(Beginning of Recorded information)
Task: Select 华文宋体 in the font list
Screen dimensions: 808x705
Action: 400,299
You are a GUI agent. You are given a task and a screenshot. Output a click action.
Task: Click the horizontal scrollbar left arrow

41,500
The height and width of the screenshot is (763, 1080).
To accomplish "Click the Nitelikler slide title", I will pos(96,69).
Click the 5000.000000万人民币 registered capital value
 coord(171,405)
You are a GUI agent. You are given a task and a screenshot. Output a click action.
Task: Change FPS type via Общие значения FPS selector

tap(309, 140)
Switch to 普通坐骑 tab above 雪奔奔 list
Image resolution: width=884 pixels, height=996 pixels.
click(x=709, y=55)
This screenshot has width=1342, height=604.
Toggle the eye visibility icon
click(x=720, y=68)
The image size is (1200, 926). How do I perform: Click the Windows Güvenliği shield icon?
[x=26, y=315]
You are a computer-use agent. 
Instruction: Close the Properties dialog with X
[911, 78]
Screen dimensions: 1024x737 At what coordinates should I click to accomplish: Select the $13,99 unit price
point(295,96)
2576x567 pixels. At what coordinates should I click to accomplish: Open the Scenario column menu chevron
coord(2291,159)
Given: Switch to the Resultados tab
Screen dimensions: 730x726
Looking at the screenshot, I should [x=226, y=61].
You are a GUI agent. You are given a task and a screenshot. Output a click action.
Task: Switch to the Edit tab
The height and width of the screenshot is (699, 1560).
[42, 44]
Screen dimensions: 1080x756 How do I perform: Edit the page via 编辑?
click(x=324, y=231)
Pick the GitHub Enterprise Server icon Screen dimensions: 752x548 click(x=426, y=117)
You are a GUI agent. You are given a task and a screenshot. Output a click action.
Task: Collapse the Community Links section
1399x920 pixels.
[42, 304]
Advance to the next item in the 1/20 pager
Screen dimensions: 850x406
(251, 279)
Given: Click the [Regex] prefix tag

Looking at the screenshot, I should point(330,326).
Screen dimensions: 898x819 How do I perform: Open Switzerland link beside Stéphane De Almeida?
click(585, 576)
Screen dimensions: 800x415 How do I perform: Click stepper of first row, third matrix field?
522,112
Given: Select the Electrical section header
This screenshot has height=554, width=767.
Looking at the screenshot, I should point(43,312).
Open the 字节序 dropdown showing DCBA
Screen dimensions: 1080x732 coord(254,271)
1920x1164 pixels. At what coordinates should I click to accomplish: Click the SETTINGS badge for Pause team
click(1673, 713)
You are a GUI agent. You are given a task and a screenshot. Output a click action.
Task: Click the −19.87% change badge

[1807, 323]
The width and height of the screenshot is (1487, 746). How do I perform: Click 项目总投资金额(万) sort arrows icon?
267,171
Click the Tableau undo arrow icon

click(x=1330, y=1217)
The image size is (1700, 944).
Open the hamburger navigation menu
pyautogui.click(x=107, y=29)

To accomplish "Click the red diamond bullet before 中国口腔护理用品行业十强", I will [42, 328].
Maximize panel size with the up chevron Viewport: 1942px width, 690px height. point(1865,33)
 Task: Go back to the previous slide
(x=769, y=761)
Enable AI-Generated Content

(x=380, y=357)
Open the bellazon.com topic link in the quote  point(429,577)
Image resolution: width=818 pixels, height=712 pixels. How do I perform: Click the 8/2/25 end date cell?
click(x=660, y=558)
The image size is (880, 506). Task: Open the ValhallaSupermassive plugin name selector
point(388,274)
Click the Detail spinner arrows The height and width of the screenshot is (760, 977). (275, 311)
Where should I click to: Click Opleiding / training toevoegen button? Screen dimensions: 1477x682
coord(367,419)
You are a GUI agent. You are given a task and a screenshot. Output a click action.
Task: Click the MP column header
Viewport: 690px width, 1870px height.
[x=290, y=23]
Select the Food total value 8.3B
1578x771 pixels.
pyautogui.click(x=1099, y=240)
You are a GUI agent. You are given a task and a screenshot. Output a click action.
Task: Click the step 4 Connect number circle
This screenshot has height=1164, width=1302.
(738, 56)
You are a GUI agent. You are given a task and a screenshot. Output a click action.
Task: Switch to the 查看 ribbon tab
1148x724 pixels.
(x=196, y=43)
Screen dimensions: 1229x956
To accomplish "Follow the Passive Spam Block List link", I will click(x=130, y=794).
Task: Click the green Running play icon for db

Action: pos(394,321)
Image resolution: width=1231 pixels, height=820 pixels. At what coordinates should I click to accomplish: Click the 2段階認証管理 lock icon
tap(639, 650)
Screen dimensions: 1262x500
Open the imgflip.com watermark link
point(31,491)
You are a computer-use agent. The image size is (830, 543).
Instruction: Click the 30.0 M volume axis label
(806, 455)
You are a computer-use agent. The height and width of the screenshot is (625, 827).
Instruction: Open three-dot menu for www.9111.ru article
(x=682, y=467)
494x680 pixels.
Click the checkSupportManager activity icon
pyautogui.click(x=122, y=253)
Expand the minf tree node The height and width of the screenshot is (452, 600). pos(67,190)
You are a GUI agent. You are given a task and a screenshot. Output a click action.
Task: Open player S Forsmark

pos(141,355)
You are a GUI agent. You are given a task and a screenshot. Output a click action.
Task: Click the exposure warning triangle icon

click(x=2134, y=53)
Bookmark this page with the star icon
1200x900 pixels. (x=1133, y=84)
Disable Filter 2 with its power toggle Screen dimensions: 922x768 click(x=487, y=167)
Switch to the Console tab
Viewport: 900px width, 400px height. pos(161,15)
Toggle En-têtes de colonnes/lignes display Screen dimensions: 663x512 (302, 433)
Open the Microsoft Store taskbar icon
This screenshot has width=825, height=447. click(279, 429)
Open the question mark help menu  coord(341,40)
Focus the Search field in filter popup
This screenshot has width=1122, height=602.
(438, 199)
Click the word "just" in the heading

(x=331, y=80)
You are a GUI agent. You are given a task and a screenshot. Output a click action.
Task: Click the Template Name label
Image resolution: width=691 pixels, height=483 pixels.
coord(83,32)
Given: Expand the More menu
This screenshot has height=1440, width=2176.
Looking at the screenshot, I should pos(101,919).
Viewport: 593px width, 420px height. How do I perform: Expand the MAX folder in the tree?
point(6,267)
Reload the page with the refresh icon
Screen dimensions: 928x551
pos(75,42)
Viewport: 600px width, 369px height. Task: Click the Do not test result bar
(End of Recorded information)
» Task statement
Please repeat all the records above exactly as they appear.

» Solution
Task: Select 华文宋体 in the font list
Screen dimensions: 808x705
Action: 400,299
You are a GUI agent. You are given a task and a screenshot. Output a click action.
Task: Click the horizontal scrollbar left arrow

41,500
The height and width of the screenshot is (763, 1080).
To accomplish "Click the Nitelikler slide title", I will pos(96,69).
Click the 5000.000000万人民币 registered capital value
 coord(171,405)
You are a GUI agent. You are given a task and a screenshot. Output a click action.
Task: Change FPS type via Общие значения FPS selector

tap(309, 140)
Switch to 普通坐骑 tab above 雪奔奔 list
Image resolution: width=884 pixels, height=996 pixels.
click(x=709, y=55)
This screenshot has width=1342, height=604.
Toggle the eye visibility icon
click(x=720, y=68)
The image size is (1200, 926). How do I perform: Click the Windows Güvenliği shield icon?
[x=26, y=315]
You are a computer-use agent. 
Instruction: Close the Properties dialog with X
[911, 78]
Screen dimensions: 1024x737 At what coordinates should I click to accomplish: Select the $13,99 unit price
point(295,96)
2576x567 pixels. At what coordinates should I click to accomplish: Open the Scenario column menu chevron
coord(2291,159)
Given: Switch to the Resultados tab
Screen dimensions: 730x726
Looking at the screenshot, I should [x=226, y=61].
You are a GUI agent. You are given a task and a screenshot. Output a click action.
Task: Switch to the Edit tab
The height and width of the screenshot is (699, 1560).
[42, 44]
Screen dimensions: 1080x756 How do I perform: Edit the page via 编辑?
click(x=324, y=231)
Pick the GitHub Enterprise Server icon Screen dimensions: 752x548 click(x=426, y=117)
You are a GUI agent. You are given a task and a screenshot. Output a click action.
Task: Collapse the Community Links section
1399x920 pixels.
[42, 304]
Advance to the next item in the 1/20 pager
Screen dimensions: 850x406
(251, 279)
Given: Click the [Regex] prefix tag

Looking at the screenshot, I should point(330,326).
Screen dimensions: 898x819 How do I perform: Open Switzerland link beside Stéphane De Almeida?
click(585, 576)
Screen dimensions: 800x415 How do I perform: Click stepper of first row, third matrix field?
522,112
Given: Select the Electrical section header
This screenshot has height=554, width=767.
Looking at the screenshot, I should point(43,312).
Open the 字节序 dropdown showing DCBA
Screen dimensions: 1080x732 coord(254,271)
1920x1164 pixels. At what coordinates should I click to accomplish: Click the SETTINGS badge for Pause team
click(1673, 713)
You are a GUI agent. You are given a task and a screenshot. Output a click action.
Task: Click the −19.87% change badge

[1807, 323]
The width and height of the screenshot is (1487, 746). How do I perform: Click 项目总投资金额(万) sort arrows icon?
267,171
Click the Tableau undo arrow icon

click(x=1330, y=1217)
The image size is (1700, 944).
Open the hamburger navigation menu
pyautogui.click(x=107, y=29)

To accomplish "Click the red diamond bullet before 中国口腔护理用品行业十强", I will [42, 328].
Maximize panel size with the up chevron Viewport: 1942px width, 690px height. point(1865,33)
 Task: Go back to the previous slide
(x=769, y=761)
Enable AI-Generated Content

(x=380, y=357)
Open the bellazon.com topic link in the quote  point(429,577)
Image resolution: width=818 pixels, height=712 pixels. How do I perform: Click the 8/2/25 end date cell?
click(x=660, y=558)
The image size is (880, 506). Task: Open the ValhallaSupermassive plugin name selector
point(388,274)
Click the Detail spinner arrows The height and width of the screenshot is (760, 977). (275, 311)
Where should I click to: Click Opleiding / training toevoegen button? Screen dimensions: 1477x682
coord(367,419)
You are a GUI agent. You are given a task and a screenshot. Output a click action.
Task: Click the MP column header
Viewport: 690px width, 1870px height.
[x=290, y=23]
Select the Food total value 8.3B
1578x771 pixels.
pyautogui.click(x=1099, y=240)
You are a GUI agent. You are given a task and a screenshot. Output a click action.
Task: Click the step 4 Connect number circle
This screenshot has height=1164, width=1302.
(738, 56)
You are a GUI agent. You are given a task and a screenshot. Output a click action.
Task: Switch to the 查看 ribbon tab
1148x724 pixels.
(x=196, y=43)
Screen dimensions: 1229x956
To accomplish "Follow the Passive Spam Block List link", I will click(x=130, y=794).
Task: Click the green Running play icon for db

Action: pos(394,321)
Image resolution: width=1231 pixels, height=820 pixels. At what coordinates should I click to accomplish: Click the 2段階認証管理 lock icon
tap(639, 650)
Screen dimensions: 1262x500
Open the imgflip.com watermark link
point(31,491)
You are a computer-use agent. The image size is (830, 543).
Instruction: Click the 30.0 M volume axis label
(806, 455)
You are a computer-use agent. The height and width of the screenshot is (625, 827).
Instruction: Open three-dot menu for www.9111.ru article
(x=682, y=467)
494x680 pixels.
Click the checkSupportManager activity icon
pyautogui.click(x=122, y=253)
Expand the minf tree node The height and width of the screenshot is (452, 600). pos(67,190)
You are a GUI agent. You are given a task and a screenshot. Output a click action.
Task: Open player S Forsmark

pos(141,355)
You are a GUI agent. You are given a task and a screenshot. Output a click action.
Task: Click the exposure warning triangle icon

click(x=2134, y=53)
Bookmark this page with the star icon
1200x900 pixels. (x=1133, y=84)
Disable Filter 2 with its power toggle Screen dimensions: 922x768 click(x=487, y=167)
Switch to the Console tab
Viewport: 900px width, 400px height. pos(161,15)
Toggle En-têtes de colonnes/lignes display Screen dimensions: 663x512 (302, 433)
Open the Microsoft Store taskbar icon
This screenshot has width=825, height=447. click(279, 429)
Open the question mark help menu  coord(341,40)
Focus the Search field in filter popup
This screenshot has width=1122, height=602.
(438, 199)
Click the word "just" in the heading

(x=331, y=80)
You are a GUI agent. You are given a task and a screenshot. Output a click action.
Task: Click the Template Name label
Image resolution: width=691 pixels, height=483 pixels.
coord(83,32)
Given: Expand the More menu
This screenshot has height=1440, width=2176.
Looking at the screenshot, I should pos(101,919).
Viewport: 593px width, 420px height. How do I perform: Expand the MAX folder in the tree?
point(6,267)
Reload the page with the refresh icon
Screen dimensions: 928x551
pos(75,42)
Viewport: 600px width, 369px height. Task: Click the Do not test result bar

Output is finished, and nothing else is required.